### Task to complete:
Collect every line of the listing below that contains the word "live", and copy each one in full.

Entries on locating words and elements:
_ _ _

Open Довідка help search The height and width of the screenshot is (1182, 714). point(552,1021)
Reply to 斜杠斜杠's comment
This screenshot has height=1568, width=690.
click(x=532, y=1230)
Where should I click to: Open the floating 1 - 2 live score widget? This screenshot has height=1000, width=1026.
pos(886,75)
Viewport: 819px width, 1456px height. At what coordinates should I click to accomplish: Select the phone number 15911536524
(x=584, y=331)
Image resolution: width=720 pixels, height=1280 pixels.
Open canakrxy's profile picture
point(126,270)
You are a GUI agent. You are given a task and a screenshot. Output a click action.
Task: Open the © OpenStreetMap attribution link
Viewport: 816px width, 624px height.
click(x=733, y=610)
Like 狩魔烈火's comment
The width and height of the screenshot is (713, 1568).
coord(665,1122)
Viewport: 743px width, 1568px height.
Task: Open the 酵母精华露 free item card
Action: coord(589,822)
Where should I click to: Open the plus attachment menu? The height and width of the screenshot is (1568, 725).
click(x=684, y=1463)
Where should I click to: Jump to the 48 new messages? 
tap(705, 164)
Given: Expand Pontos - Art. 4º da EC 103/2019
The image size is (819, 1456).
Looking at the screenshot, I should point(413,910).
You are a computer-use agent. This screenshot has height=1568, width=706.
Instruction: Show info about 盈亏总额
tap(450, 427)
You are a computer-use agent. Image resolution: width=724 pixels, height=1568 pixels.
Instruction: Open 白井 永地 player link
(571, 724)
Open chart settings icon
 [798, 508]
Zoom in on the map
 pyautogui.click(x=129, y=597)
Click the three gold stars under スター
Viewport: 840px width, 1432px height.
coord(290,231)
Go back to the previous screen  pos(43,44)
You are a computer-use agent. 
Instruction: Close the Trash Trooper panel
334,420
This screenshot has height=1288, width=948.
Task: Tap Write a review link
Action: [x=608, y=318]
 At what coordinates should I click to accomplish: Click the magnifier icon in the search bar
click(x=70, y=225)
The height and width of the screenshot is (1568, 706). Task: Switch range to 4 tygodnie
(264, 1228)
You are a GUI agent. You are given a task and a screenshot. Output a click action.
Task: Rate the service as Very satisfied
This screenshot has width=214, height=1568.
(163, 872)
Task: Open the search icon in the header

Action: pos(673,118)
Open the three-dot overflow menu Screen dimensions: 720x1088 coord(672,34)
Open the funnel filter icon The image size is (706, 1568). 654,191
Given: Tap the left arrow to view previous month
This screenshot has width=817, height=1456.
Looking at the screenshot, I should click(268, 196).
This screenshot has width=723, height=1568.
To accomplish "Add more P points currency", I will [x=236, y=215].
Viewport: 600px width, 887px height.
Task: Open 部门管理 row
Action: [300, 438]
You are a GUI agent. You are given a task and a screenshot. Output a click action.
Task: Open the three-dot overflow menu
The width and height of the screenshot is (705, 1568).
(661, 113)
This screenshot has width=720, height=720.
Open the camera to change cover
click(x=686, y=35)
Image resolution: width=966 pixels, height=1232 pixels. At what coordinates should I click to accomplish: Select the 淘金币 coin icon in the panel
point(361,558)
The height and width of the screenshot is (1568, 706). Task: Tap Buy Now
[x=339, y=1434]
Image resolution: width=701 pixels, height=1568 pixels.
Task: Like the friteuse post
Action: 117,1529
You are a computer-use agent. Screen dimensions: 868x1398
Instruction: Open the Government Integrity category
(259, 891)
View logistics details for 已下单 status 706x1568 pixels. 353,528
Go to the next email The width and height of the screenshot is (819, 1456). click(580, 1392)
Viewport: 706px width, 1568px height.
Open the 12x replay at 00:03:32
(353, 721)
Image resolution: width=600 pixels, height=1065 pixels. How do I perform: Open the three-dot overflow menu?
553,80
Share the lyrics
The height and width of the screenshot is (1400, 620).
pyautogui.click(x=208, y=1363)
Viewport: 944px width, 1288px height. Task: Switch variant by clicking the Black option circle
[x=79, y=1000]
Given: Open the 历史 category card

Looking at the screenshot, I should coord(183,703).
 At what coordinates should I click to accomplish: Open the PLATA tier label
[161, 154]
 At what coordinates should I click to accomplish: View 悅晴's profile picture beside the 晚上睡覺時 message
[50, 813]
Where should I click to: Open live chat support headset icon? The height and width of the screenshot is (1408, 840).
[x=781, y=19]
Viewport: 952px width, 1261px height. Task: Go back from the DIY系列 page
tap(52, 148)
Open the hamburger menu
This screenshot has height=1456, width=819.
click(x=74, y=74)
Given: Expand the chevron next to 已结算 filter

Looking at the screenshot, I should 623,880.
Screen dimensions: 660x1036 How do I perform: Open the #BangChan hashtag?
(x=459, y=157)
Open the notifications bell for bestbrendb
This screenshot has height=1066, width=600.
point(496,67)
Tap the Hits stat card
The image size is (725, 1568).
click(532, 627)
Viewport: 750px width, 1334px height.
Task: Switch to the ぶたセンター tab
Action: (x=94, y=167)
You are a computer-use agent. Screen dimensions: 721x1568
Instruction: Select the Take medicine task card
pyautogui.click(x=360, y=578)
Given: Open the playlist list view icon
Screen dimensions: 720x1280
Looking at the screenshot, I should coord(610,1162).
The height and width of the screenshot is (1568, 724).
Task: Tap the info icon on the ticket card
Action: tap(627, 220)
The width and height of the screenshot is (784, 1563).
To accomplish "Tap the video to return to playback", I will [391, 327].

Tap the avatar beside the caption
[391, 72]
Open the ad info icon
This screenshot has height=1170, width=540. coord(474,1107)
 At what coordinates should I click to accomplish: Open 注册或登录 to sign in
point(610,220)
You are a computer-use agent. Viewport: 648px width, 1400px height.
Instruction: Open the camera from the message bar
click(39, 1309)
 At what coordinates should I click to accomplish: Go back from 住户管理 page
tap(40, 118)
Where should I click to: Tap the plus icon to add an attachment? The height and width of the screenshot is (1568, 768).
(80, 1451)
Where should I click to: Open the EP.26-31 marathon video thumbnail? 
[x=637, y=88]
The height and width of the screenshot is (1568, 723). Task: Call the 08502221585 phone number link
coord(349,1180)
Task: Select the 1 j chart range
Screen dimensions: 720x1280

_ _ _

### Worked solution:
Where should I click to: Open the floating 1 - 2 live score widget? This screenshot has height=1000, width=1026.
Where should I click to: Open live chat support headset icon? The height and width of the screenshot is (1408, 840).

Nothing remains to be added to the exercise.